Problem statement:
The records that follow are to be repeated exactly, in full.

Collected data
------------------------------

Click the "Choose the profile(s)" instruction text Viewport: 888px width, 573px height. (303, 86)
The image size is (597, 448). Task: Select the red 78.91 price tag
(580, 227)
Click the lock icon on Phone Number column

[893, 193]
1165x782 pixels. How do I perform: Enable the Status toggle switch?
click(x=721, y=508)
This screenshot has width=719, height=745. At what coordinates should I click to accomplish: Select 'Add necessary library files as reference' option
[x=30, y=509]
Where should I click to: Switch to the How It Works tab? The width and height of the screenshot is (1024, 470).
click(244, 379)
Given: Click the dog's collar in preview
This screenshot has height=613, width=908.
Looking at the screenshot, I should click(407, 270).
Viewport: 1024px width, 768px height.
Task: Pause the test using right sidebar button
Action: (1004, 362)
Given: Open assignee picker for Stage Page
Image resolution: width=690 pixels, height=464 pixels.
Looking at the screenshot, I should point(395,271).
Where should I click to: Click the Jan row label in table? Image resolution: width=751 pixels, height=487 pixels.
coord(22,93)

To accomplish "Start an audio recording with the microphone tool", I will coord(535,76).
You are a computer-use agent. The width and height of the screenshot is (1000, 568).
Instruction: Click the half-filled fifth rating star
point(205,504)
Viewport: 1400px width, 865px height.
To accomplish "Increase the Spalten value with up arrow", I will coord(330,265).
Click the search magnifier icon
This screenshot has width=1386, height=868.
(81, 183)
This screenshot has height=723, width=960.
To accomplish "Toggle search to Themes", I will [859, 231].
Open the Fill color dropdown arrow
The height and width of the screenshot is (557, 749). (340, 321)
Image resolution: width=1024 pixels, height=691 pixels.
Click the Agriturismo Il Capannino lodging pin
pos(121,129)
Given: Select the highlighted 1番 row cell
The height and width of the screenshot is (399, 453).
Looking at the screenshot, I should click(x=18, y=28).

------------------------------

Response:
Click the "Choose the profile(s)" instruction text Viewport: 888px width, 573px height. (303, 86)
The image size is (597, 448). Task: Select the red 78.91 price tag
(580, 227)
Click the lock icon on Phone Number column

[893, 193]
1165x782 pixels. How do I perform: Enable the Status toggle switch?
click(x=721, y=508)
This screenshot has width=719, height=745. At what coordinates should I click to accomplish: Select 'Add necessary library files as reference' option
[x=30, y=509]
Where should I click to: Switch to the How It Works tab? The width and height of the screenshot is (1024, 470).
click(244, 379)
Given: Click the dog's collar in preview
This screenshot has height=613, width=908.
Looking at the screenshot, I should click(407, 270).
Viewport: 1024px width, 768px height.
Task: Pause the test using right sidebar button
Action: (1004, 362)
Given: Open assignee picker for Stage Page
Image resolution: width=690 pixels, height=464 pixels.
Looking at the screenshot, I should point(395,271).
Where should I click to: Click the Jan row label in table? Image resolution: width=751 pixels, height=487 pixels.
coord(22,93)

To accomplish "Start an audio recording with the microphone tool", I will coord(535,76).
You are a computer-use agent. The width and height of the screenshot is (1000, 568).
Instruction: Click the half-filled fifth rating star
point(205,504)
Viewport: 1400px width, 865px height.
To accomplish "Increase the Spalten value with up arrow", I will coord(330,265).
Click the search magnifier icon
This screenshot has width=1386, height=868.
(81, 183)
This screenshot has height=723, width=960.
To accomplish "Toggle search to Themes", I will [859, 231].
Open the Fill color dropdown arrow
The height and width of the screenshot is (557, 749). (340, 321)
Image resolution: width=1024 pixels, height=691 pixels.
Click the Agriturismo Il Capannino lodging pin
pos(121,129)
Given: Select the highlighted 1番 row cell
The height and width of the screenshot is (399, 453).
Looking at the screenshot, I should click(x=18, y=28).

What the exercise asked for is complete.